Copy exactly, beginning with the line holding "Powered by Shopify (273, 951)" and ending with the final line of the data beneath this task; copy nothing else, and leave out every picture.

=== Available data ===

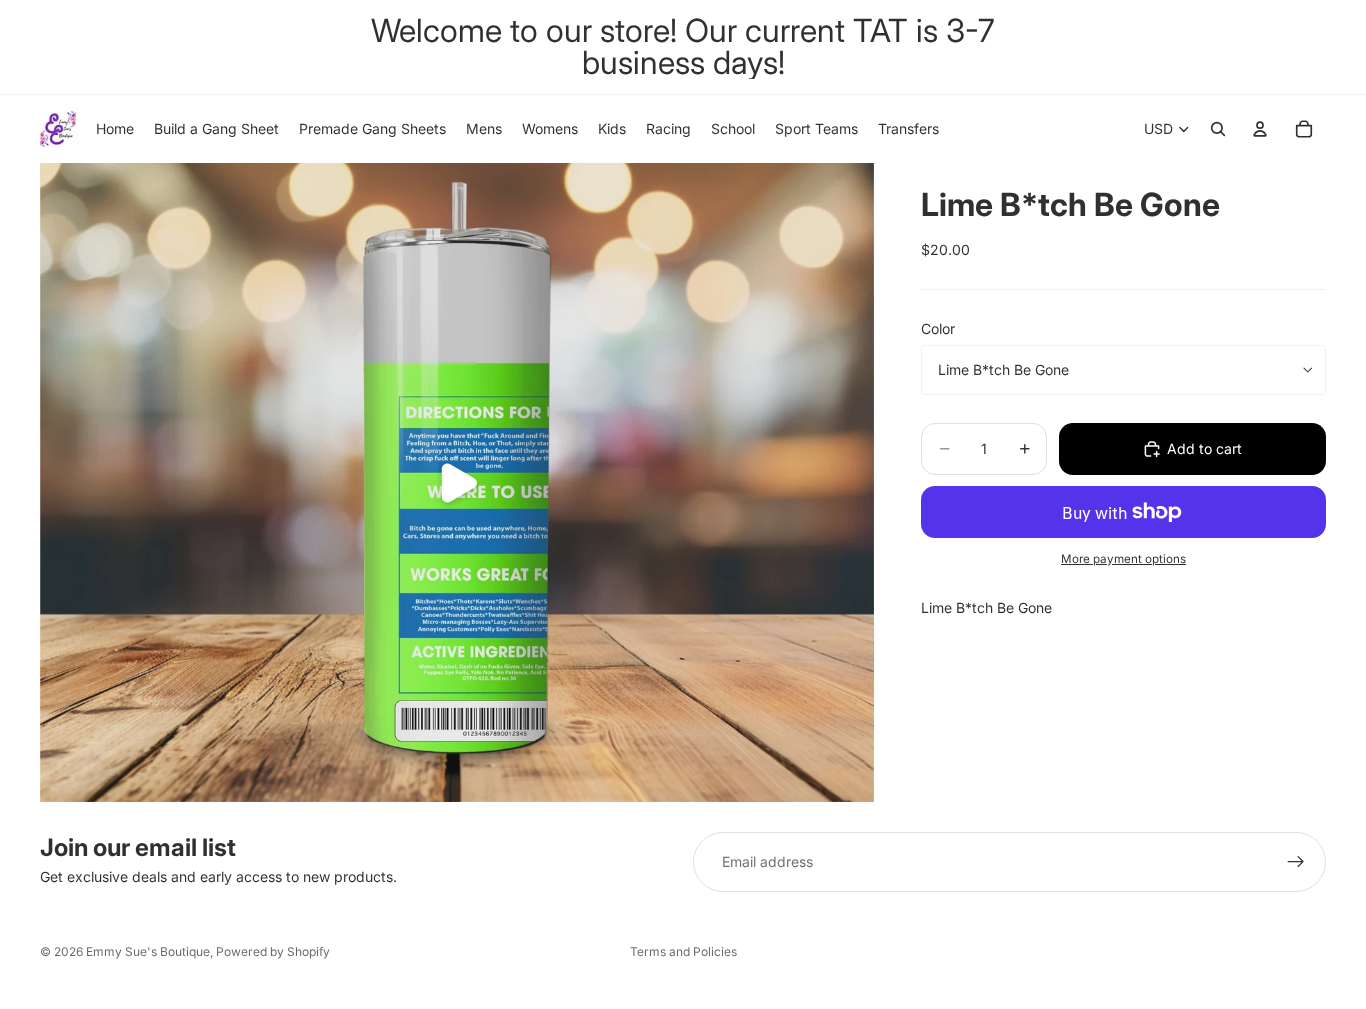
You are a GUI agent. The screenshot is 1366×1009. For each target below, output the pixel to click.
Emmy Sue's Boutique (148, 951)
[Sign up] (1296, 862)
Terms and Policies (683, 951)
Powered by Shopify (273, 951)
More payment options (1123, 559)
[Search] (1218, 129)
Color (938, 328)
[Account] (1260, 129)
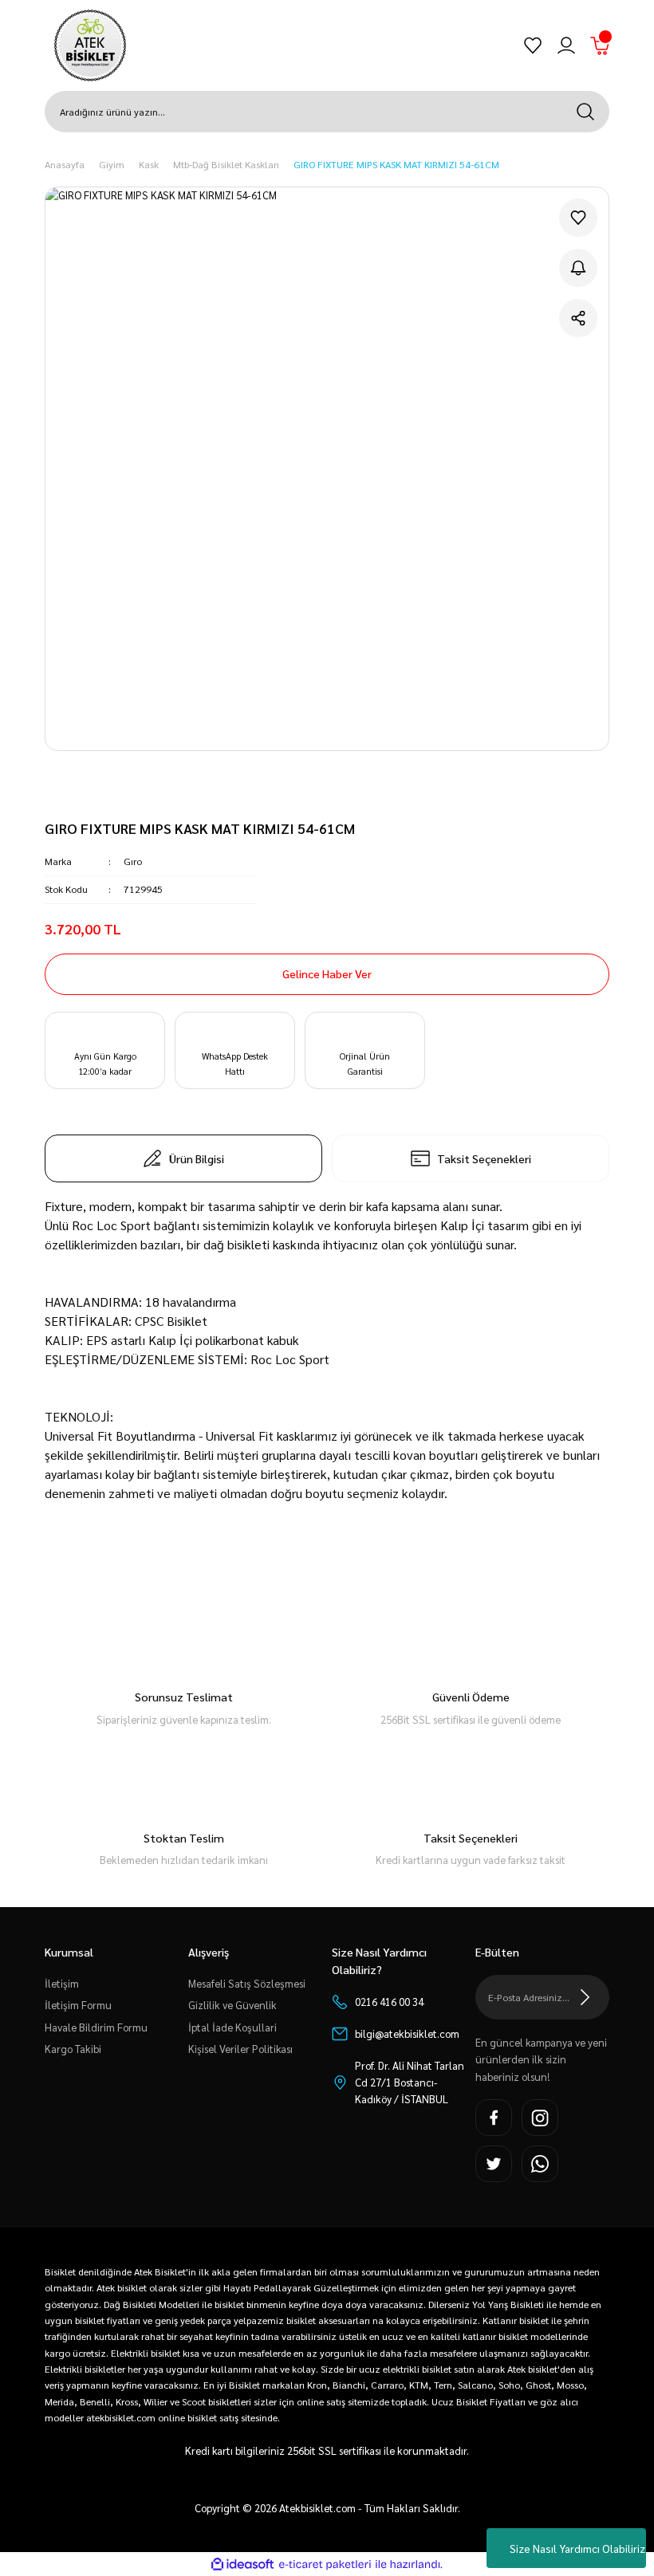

===

Answer space:
Powered by Shopify (273, 951)
More payment options (1123, 559)
[Search] (1218, 129)
Color (938, 328)
[Account] (1260, 129)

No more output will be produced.